I humbly disagree, as would most communications engineers. Shannon information, for example, is one of the key ideas behind how you would allocate different pipelines to different Internet transmissions - and it doesn't get more "informational" than that.
Shannon information says that the more choices available to the "source", the more information will be contained in the "signal". That's actually fairly self-evident. It explains, for example, why we use English (and other languages) to communicate, and not binary.

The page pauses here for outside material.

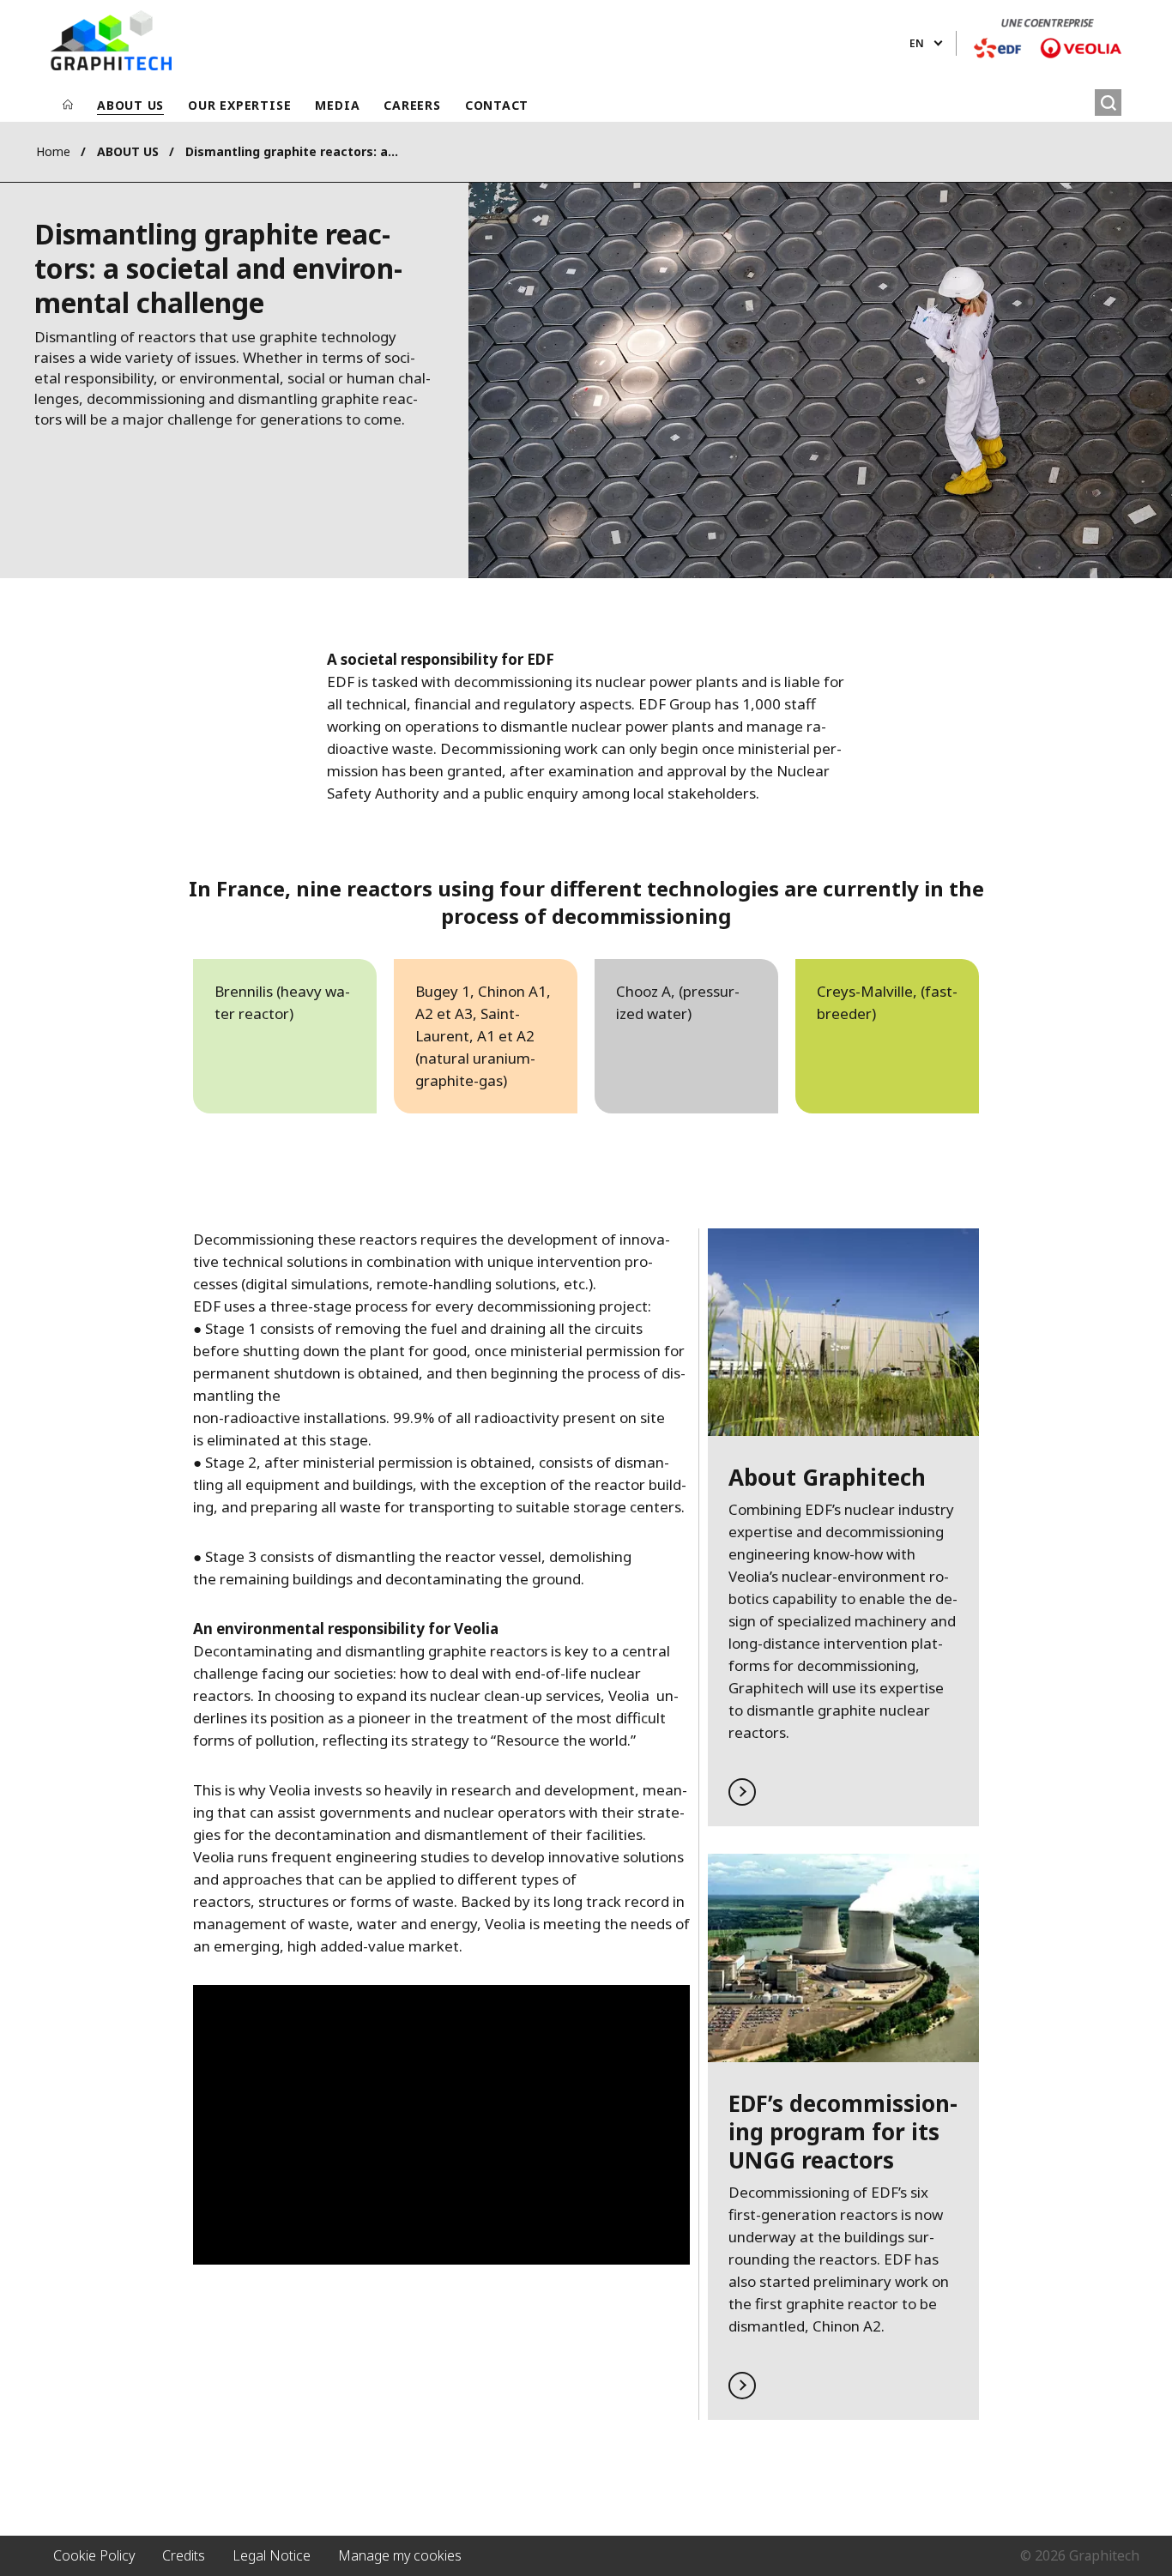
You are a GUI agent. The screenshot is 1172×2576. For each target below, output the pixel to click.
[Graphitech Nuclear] (111, 40)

Let's say you're reading an English book. Treat it as a signal from a source: an author pulling out sequences of English letters that s/he wishes to communicate to you. You know beforehand that (disregarding spaces and punctuation) the contents of this signal will be a series of English letters, of which there are 26.
Okay, enough mathnerding. Start reading. The first letter is "A". Wow! Before you read that, there were 26 possible choices that letter could have been, each with its varying probabilities. But your reading it narrowed the possibilities down from 26 to 1. The second letter is "n". Again, that letter cuts down 26 possibilities to 1. And so on.
Now let's say you're, for some obscure reason, reading binary code. Brace yourself. The first character ... is 1! But that's not too exciting. It was only going to be 0 or 1, anyhow. You haven't really learned very much, as opposed to when you found that the first letter of the book was "A". The second character is also 1. So is the third. The fourth is a zero, but the fifth is a 1. Yet each of those symbols doesn't reveal a lot.
Why English, not binary? Because there are a lot more possible permutations of a larger symbol set, and so any one word carries a lot of information. If I wanted to construct a language in binary, I would be hard-pressed: there are only 255 possible binary "words" of eight "letters" or fewer. In contrast, how many "words" can you form out of combinations of eight or less English letters? 217 trillion.
The wider the distribution of characters available to the source, the more information it can convey in a given signal.
(Though yes, Shannon information is quite a red herring to the evolution discussion. But not for the reasons you make out.)
A frameshift does not necessarily produce randomness. As with the written language, DNA has built-in redundancy. In the case of the frameshift, it was in a repetitive section.
What mechanisms, exactly, exist in DNA that allow it to retain function in the event of a frameshift? I want to have a clearer answer before I respond to this claim.